A  friend is currently litigating a civil rights appeal in which his client recorded the police, and the client was charged with violating the state’s wiretapping statute. The district court ruled in his favor, and the government appealed. The case has some vehicle problems, but it does present the First Amendment issue very clearly. My friend spoke with an attorney at a public interest group, who advised him to drop the appeal, worrying that a bad precedent here could set the group back. Another civil rights group declined to offer amicus support due to the vehicle problems. I advised my friend, who is primarily a criminal defense lawyer in state court, to go ahead with the case. Though I am sympathetic to the public interest group’s arguments, and think this is a ripe area of the law to develop, I felt that the more important duty was to vindicate his client’s rights. My friend agreed, and added another point–were he to drop the appeal, his reputation in the local bar would take a hit. This experience clarified in my mind a big difference between public interest litigation and real litigation. There are actual clients, whose rights are being infringed.
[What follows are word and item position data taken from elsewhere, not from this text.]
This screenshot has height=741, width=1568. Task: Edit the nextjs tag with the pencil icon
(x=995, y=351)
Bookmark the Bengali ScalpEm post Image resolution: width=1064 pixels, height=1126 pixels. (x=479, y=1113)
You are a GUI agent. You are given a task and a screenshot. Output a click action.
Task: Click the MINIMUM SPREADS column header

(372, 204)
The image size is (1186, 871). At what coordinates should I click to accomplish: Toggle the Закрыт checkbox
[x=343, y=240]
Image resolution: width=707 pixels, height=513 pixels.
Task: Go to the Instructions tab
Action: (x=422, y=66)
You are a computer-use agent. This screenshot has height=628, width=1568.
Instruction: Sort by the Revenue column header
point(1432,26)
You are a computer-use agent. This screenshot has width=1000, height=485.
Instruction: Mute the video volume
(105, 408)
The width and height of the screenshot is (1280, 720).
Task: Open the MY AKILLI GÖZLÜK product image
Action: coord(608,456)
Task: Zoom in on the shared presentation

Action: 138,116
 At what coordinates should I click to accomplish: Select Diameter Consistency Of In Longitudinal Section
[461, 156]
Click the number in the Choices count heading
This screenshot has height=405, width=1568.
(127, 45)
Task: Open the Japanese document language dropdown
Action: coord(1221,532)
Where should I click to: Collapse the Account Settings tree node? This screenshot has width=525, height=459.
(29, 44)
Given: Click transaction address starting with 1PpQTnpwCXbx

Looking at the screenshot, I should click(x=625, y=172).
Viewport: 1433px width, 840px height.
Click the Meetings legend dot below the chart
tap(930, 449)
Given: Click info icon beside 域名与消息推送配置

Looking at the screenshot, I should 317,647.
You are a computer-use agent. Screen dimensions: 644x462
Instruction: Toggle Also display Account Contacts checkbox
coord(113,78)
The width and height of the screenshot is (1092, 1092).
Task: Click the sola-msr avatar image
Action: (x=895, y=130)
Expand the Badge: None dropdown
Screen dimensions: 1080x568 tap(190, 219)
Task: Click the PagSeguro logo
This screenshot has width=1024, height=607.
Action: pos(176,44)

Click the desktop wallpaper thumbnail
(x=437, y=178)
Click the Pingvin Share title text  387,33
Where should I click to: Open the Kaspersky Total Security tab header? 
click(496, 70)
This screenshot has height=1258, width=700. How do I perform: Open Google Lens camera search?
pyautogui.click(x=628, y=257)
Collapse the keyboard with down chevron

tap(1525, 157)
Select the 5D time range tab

So let’s turn back to the gay-rights example. I imagine many couples were discriminated  due to DOMA with respect to benefits. Or, to take the facts from Windsor, a same-sex couple was hit with a huge inheritance tax bill. A memo from the ACLU telling them to hold tight could not have been to reassuring.  I’d imagine many estate lawyers would have chomped at the bit to go after DOMA. Can you imagine the phone call from the ACLU attorney to a local estate attorney telling her, well yeah, DOMA is bad, and your client was screwed, but hang on for a decade or so till we figure this out. That could not have been a comfortable phone call. Well, as David says, now they can sue the bastards.

I’ll give another example, with some inside SCOTUS baseball. This past term the Court decided Agency for Int’l Development v. Alliance for Open Society Int’l, Inc. As I noted in this post, this case was clearly about a corporation, that had nothing to do with the press, asserting its First Amendment rights. No one raised this point in the briefing, at oral argument, or in the opinions. I heard through the grapevine that a very prominent civil liberties group actually urged the petitioner to drop the case, for fear that it would set a bad precedent with respect to corporate personhood. Obviously, the case wasn’t dropped, and the issue wasn’t addressed. But public interest groups were once again in tension.

Now, the flood gates are open. Onto the Supreme Court. Let’s see if Justice Kennedy’s silly limiting dicta means anything.

This opinion and its holding are confined to those lawful marriages.